- Stored records -
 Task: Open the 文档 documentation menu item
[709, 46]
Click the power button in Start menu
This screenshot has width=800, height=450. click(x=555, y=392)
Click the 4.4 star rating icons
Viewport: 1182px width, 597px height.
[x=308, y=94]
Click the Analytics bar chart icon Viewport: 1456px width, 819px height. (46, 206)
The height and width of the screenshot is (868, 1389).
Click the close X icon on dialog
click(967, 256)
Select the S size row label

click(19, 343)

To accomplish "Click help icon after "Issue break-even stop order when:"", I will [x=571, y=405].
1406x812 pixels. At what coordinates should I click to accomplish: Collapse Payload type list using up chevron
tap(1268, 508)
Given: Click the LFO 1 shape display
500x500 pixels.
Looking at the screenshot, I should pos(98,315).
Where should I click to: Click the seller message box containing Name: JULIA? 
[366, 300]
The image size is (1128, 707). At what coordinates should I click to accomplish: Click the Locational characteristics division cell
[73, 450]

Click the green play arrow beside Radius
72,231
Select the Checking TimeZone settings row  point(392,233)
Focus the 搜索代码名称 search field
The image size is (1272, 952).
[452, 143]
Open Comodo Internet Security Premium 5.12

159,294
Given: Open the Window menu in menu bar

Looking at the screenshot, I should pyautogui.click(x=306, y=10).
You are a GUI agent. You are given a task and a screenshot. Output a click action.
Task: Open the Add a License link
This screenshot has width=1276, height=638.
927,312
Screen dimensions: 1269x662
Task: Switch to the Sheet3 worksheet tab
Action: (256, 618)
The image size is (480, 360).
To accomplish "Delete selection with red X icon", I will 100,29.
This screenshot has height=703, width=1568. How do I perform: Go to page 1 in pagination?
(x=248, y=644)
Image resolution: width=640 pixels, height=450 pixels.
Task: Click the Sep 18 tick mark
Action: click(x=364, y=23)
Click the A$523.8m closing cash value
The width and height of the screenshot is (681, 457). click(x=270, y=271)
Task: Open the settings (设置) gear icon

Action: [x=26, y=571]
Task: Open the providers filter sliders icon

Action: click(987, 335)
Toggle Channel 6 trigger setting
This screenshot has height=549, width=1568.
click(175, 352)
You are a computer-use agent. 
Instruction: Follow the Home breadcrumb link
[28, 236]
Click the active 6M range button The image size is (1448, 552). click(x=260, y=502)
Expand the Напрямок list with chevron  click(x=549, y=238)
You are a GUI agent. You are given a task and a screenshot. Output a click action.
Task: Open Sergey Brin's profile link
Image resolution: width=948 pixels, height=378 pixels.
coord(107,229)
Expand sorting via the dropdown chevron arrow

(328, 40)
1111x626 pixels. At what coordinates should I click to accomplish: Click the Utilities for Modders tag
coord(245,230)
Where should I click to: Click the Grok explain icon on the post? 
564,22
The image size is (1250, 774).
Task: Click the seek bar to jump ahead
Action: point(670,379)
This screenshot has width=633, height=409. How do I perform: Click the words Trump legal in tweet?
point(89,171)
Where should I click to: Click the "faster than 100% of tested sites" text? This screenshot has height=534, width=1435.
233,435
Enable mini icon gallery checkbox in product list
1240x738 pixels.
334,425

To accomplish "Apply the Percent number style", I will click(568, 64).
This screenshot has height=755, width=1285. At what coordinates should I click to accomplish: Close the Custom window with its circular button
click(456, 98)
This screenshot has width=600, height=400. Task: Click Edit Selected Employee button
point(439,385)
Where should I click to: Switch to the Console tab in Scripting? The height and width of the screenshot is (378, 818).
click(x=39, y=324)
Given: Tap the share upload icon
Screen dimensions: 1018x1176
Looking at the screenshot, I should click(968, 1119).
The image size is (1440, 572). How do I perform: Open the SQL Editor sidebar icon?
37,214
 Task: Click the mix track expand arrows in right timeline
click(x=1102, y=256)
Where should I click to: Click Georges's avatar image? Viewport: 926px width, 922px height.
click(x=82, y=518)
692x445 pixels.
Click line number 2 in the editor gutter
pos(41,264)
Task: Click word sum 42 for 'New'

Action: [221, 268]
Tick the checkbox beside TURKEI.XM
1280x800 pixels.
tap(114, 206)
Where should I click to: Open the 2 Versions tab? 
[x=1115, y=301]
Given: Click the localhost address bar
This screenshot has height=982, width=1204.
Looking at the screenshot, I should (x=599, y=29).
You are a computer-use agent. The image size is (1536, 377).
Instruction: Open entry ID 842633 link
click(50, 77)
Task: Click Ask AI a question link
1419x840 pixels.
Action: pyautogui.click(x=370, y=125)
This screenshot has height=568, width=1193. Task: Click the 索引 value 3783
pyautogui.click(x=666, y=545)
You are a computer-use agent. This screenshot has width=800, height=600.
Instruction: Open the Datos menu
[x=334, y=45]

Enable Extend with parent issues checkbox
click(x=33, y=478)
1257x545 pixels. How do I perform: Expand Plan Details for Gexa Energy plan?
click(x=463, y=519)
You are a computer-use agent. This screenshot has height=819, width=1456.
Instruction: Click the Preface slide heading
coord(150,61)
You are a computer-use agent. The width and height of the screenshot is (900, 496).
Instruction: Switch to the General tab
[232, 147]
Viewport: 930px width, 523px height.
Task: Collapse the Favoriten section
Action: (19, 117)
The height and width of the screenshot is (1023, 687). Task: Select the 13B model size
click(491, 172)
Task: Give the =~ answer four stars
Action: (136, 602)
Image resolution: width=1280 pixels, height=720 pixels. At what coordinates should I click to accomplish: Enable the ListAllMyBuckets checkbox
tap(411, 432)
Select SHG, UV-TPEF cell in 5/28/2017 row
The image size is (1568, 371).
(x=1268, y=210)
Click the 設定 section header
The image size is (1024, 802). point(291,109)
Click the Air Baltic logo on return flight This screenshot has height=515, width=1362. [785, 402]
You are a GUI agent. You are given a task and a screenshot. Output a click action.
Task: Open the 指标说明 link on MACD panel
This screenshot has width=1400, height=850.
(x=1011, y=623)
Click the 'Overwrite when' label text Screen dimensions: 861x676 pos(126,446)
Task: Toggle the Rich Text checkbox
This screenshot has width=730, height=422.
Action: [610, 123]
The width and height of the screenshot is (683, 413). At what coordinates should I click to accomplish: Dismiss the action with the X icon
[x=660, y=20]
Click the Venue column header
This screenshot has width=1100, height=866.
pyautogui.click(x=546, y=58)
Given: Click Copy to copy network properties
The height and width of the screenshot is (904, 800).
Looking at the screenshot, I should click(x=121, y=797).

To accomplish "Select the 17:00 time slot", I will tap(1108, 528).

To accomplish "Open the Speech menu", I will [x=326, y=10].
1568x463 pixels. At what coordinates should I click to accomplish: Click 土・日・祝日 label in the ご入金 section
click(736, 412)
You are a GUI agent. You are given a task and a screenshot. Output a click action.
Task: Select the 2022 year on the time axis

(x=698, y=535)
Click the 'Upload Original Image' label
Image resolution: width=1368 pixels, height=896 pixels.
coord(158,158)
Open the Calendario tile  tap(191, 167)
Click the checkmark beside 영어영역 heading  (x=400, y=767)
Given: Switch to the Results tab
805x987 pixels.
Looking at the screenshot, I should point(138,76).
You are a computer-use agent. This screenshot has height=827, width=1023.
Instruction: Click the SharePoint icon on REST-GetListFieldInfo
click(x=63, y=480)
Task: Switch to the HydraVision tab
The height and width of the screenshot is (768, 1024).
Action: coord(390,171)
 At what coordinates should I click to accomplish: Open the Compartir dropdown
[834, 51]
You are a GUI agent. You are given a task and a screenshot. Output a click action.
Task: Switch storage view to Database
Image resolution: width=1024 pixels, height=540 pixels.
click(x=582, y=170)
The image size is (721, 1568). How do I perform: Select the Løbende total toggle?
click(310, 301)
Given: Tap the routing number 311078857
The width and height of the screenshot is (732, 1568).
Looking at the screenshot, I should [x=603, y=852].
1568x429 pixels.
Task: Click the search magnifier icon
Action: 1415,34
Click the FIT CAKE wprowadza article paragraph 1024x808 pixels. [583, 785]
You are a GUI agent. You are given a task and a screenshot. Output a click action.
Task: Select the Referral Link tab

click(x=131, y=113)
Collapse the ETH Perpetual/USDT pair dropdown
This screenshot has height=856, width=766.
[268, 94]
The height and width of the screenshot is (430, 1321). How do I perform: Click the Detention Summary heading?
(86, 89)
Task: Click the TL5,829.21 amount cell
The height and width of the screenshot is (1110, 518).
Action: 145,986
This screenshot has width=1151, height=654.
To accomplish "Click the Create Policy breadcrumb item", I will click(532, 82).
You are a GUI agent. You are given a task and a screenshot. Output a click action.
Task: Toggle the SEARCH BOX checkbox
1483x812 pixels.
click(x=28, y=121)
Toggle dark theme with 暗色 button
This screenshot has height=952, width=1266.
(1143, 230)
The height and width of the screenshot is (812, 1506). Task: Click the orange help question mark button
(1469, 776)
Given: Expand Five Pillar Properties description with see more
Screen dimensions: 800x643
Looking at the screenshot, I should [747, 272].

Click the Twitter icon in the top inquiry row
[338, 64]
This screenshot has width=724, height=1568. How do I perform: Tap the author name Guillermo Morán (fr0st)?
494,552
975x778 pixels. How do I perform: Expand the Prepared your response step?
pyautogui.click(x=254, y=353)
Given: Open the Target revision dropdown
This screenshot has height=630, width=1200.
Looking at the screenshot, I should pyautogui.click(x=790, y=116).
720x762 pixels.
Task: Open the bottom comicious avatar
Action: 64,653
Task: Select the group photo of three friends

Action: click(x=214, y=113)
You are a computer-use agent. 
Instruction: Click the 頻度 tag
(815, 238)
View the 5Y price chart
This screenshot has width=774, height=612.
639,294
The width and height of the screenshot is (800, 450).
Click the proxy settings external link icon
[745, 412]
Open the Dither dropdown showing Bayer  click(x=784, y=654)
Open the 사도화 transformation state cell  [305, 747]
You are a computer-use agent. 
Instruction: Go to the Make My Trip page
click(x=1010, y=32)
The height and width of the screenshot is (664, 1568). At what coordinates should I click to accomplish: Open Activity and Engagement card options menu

- ABOUT THIS TASK -
In the records above, some lines may contain the word "chart"; copy every one of them.

- SOLUTION TO THIS PROBLEM -
Click the Analytics bar chart icon Viewport: 1456px width, 819px height. (46, 206)
View the 5Y price chart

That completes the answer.